On Friday, 29 November 2013 at 16:15:10 UTC, Chris wrote:
I agree that D, too, can be a bit confusing. I sometimes have
problems with AA declarations.
Example:
string[string][string] hm; // What am I?
But I don't think it's the reading direction.
Actually it is. D is pretty good about being consistently read
backwards (which, as you can tell, is a tiny bit awkward, hence
why I think "the other way" is better).
hm is an associative array mapping string to another associative
array mapping string to string.
Pseudocode:
hm [string][string]string;
How about something *ridiculous* in right-to-left reading:
rofl *[string][]*bool;
Try to read that before seeing what's below:
-----
rofl is a pointer to an associative array mapping strings to
arrays of pointers to bools. Very simple and very intuitive.
After reading a few things like that you become very comfortable
with it.
I wonder why you would want the variable name first.

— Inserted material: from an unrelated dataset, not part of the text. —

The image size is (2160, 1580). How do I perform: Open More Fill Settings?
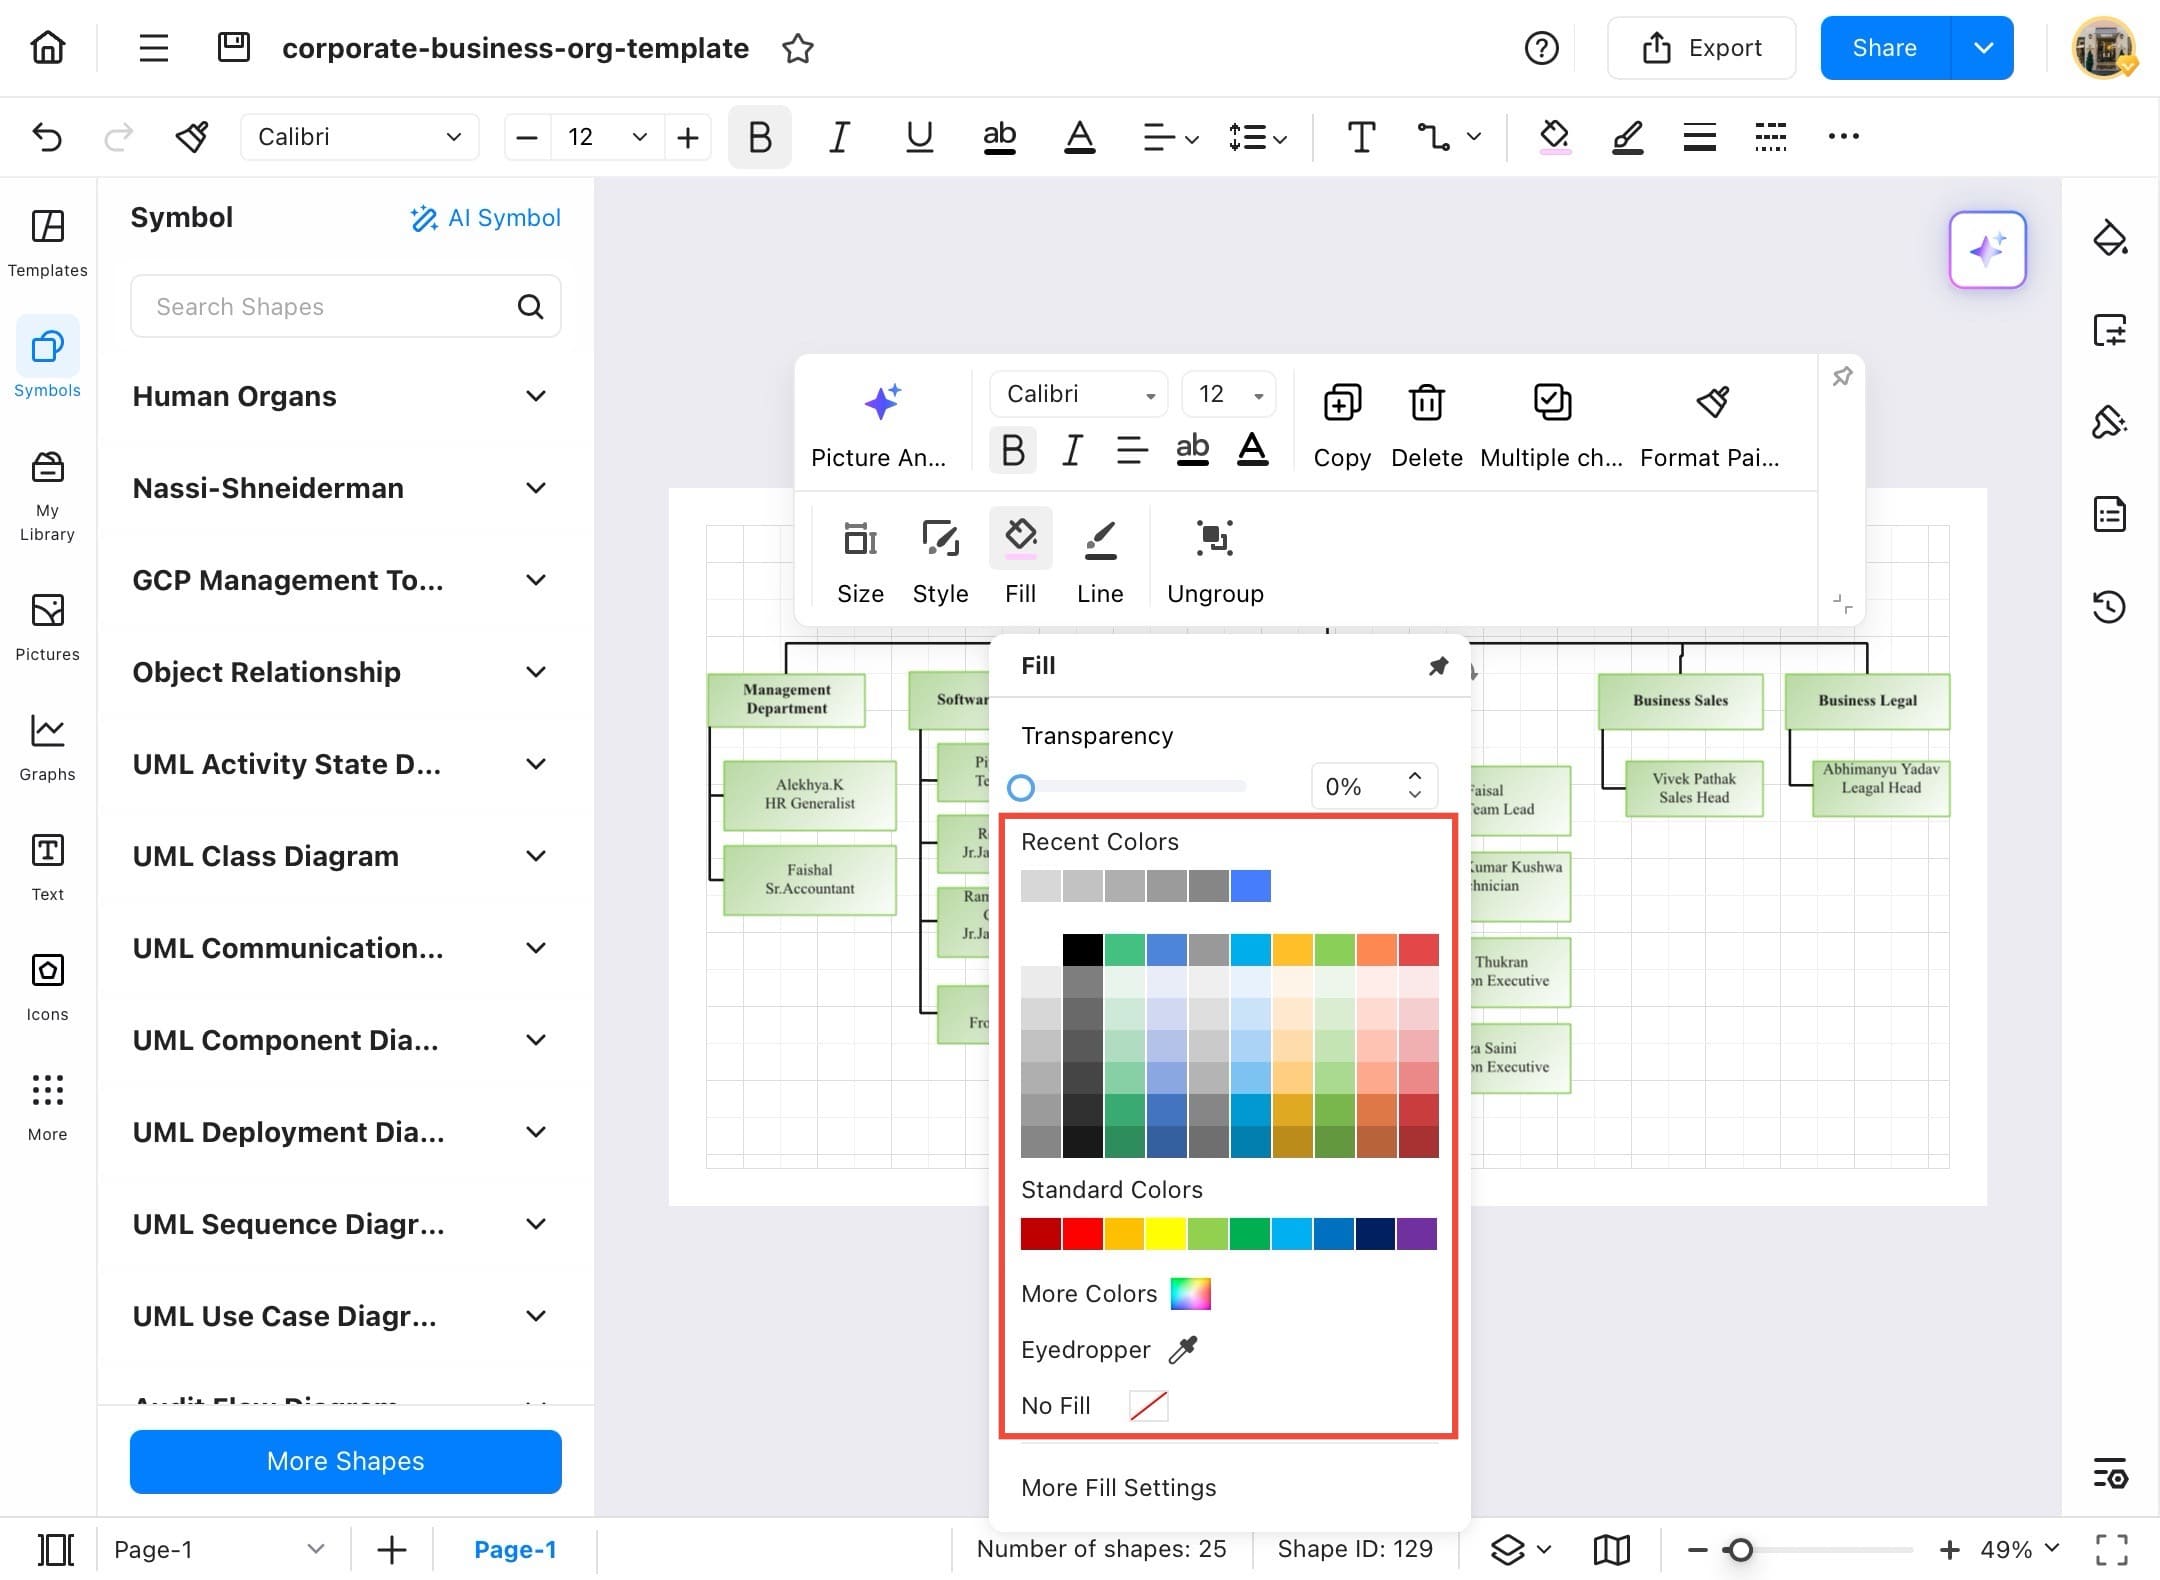click(x=1117, y=1487)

It's really irrelevant either way, but it "reads out loud" much
better in my experience
For my liking Go code looks too cluttered (pointing out the
obvious). But I guess it's just the way you're "brought up"
with a language. Maybe I'm a dinosaur.
I'm not suggesting Go got it perfectly. I've seen a lot of
languages that have cleaner declarations, IMO. To be honest, Go
looks kind of cluttered in my eyes too. But the right-to-left
reading order is something I'm a very strong proponent of. I'm
fine with D, however, since you can usually reliably read it
backwards. C, however, is a horrific mess.